_Input records:_
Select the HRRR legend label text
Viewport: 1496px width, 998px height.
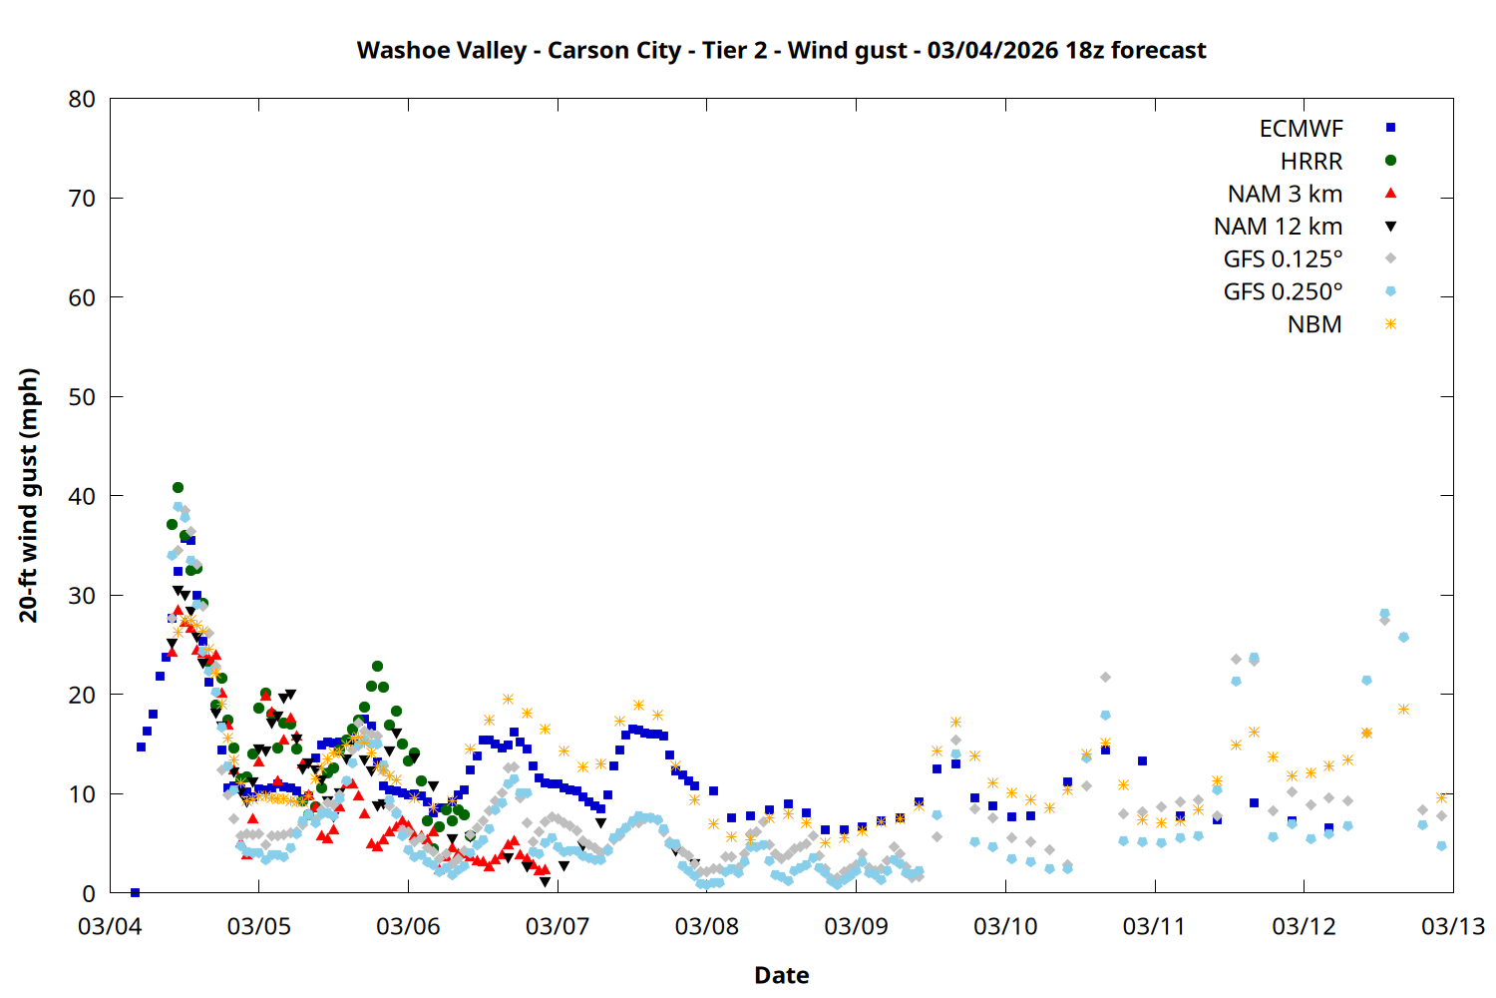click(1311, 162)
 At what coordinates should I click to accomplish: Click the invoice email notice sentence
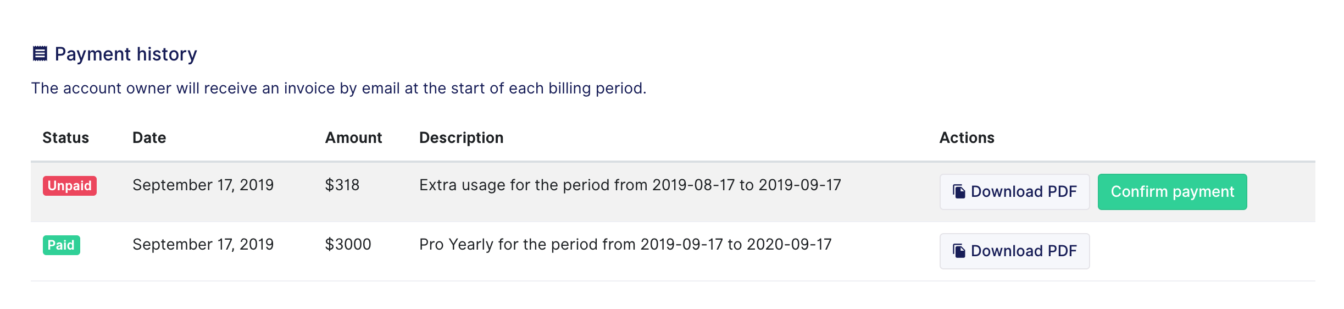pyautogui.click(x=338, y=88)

---

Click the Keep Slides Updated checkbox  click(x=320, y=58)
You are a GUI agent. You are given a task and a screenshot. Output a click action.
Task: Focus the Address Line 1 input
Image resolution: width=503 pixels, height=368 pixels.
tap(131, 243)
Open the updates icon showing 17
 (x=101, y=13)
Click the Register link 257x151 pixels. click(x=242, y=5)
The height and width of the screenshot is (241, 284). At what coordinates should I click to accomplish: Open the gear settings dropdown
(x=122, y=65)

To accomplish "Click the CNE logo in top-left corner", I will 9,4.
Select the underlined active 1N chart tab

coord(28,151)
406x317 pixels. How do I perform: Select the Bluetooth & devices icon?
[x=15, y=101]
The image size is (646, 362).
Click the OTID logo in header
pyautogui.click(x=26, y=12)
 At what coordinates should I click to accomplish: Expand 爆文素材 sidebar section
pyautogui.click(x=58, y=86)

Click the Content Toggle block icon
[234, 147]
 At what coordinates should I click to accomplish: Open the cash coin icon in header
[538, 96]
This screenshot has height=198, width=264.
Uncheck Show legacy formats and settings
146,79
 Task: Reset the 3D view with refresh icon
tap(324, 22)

---

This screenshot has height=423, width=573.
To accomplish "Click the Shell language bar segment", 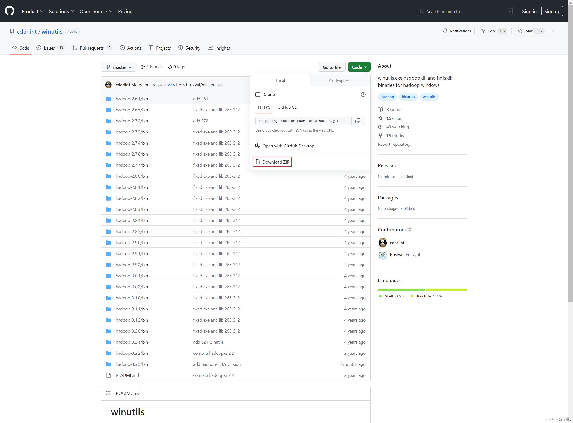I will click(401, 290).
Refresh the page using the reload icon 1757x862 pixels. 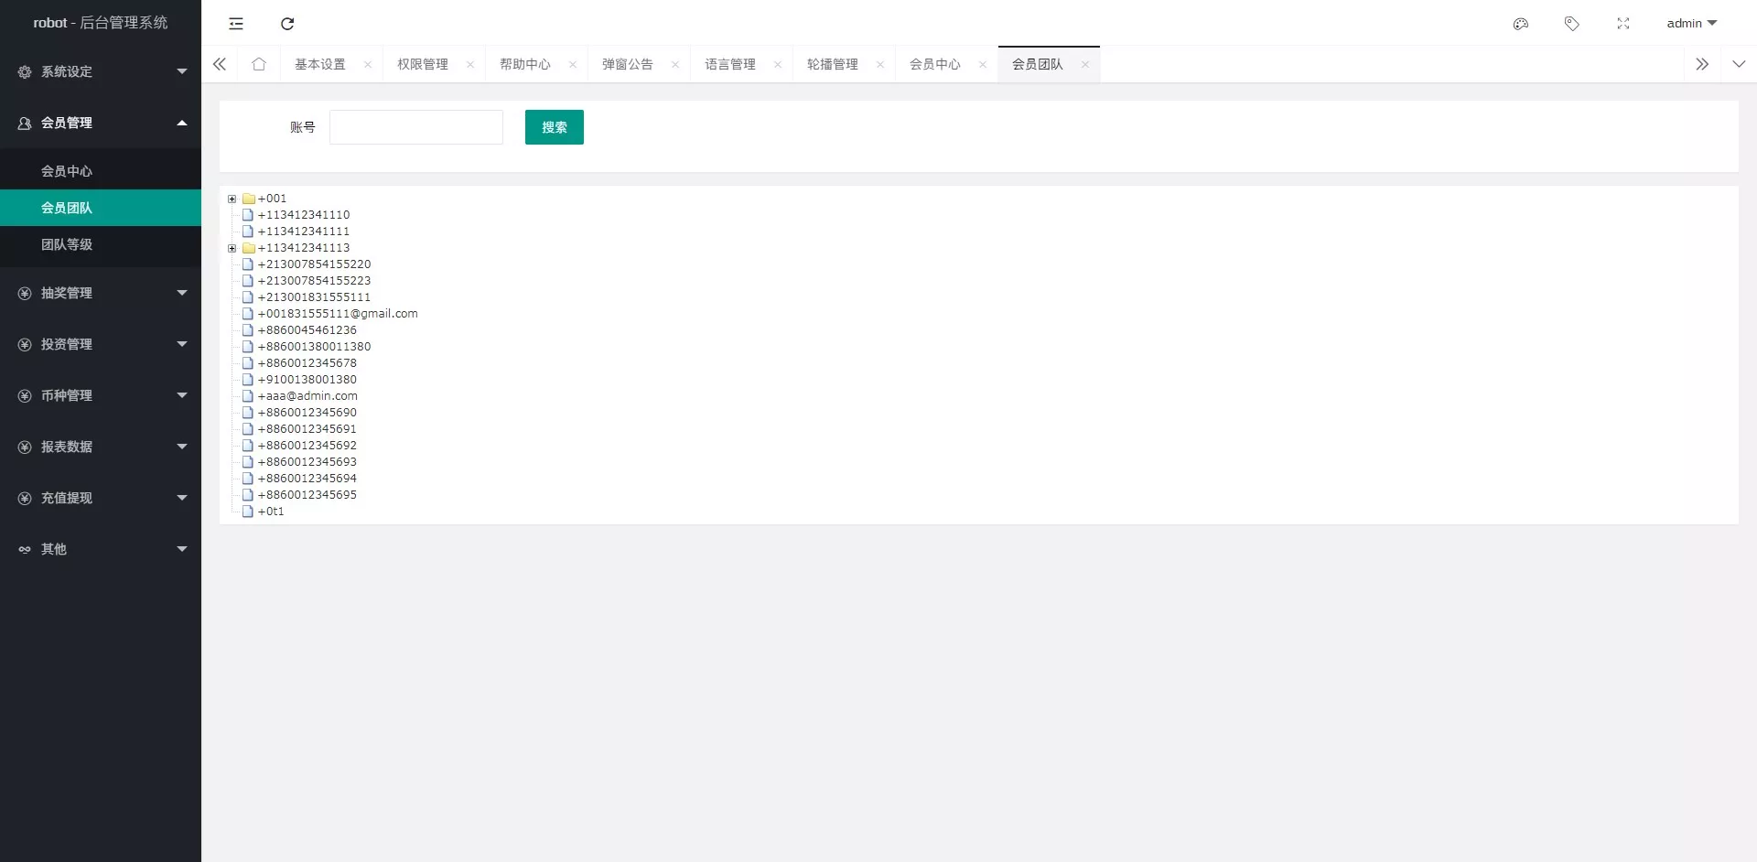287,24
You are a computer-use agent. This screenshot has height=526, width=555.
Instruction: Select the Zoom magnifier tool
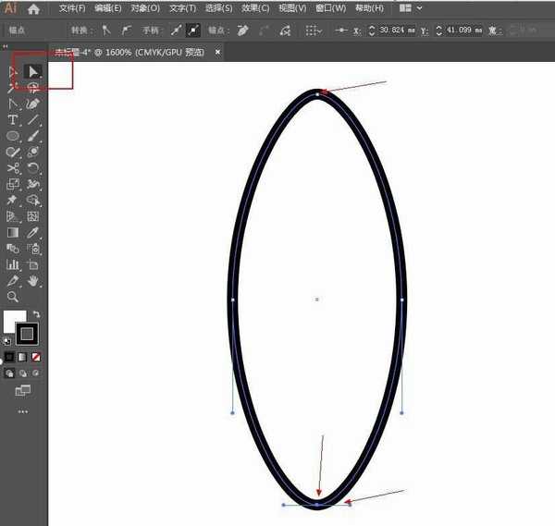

_Goal of the exercise:_ Transcribe the part of the material that opens with the line containing "Select the HRRR legend label text" and closes with the line containing "pyautogui.click(x=338, y=88)", including both of those lines. Leave the pictures out of your answer.

_Solution:_
Select the HRRR legend label text
Viewport: 1496px width, 998px height.
click(1311, 162)
 At what coordinates should I click to accomplish: Click the invoice email notice sentence
pyautogui.click(x=338, y=88)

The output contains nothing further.